◆ **PROBLEM TO SOLVE**
Looking through the data below, work out how many lines have the word "agent". Reply with that number only.

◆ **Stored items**

=== Section Start ===

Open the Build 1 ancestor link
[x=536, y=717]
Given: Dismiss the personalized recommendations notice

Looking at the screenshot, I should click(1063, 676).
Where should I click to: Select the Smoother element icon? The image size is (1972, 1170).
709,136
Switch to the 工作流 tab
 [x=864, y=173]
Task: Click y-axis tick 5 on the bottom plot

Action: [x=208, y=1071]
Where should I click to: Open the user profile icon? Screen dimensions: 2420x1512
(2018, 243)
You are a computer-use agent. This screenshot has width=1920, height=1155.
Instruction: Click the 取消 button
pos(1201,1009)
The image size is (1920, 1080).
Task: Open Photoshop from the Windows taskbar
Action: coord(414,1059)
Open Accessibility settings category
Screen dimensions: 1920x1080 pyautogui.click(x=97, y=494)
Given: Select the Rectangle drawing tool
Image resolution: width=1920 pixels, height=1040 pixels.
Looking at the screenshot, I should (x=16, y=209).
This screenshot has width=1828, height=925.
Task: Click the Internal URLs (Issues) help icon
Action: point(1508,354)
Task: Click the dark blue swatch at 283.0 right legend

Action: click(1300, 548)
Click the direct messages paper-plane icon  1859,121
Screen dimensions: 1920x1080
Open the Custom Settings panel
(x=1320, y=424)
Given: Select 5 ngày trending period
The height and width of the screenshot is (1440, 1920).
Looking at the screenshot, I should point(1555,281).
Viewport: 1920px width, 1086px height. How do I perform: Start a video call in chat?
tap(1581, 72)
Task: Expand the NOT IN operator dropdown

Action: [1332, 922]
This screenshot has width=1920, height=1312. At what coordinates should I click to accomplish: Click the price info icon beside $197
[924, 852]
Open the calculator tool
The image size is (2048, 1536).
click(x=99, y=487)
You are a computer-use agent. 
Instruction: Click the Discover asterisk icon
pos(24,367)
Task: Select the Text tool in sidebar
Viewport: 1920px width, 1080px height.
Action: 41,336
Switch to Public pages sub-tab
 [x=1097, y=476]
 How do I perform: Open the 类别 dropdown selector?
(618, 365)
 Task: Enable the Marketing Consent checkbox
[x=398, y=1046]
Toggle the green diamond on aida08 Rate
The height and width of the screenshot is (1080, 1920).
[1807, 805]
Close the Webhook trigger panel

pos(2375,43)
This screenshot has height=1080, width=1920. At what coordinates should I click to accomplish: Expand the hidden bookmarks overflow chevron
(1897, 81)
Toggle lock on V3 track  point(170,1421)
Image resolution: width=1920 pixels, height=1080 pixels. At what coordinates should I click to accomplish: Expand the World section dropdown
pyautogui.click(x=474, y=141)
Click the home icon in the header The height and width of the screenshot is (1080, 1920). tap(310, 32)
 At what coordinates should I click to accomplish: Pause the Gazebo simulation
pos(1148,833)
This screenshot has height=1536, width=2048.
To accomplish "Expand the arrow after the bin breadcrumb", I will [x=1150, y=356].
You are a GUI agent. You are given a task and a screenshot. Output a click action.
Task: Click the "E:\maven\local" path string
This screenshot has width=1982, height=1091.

=== Section End ===

◆ **SOLUTION FOR THIS PROBLEM**
3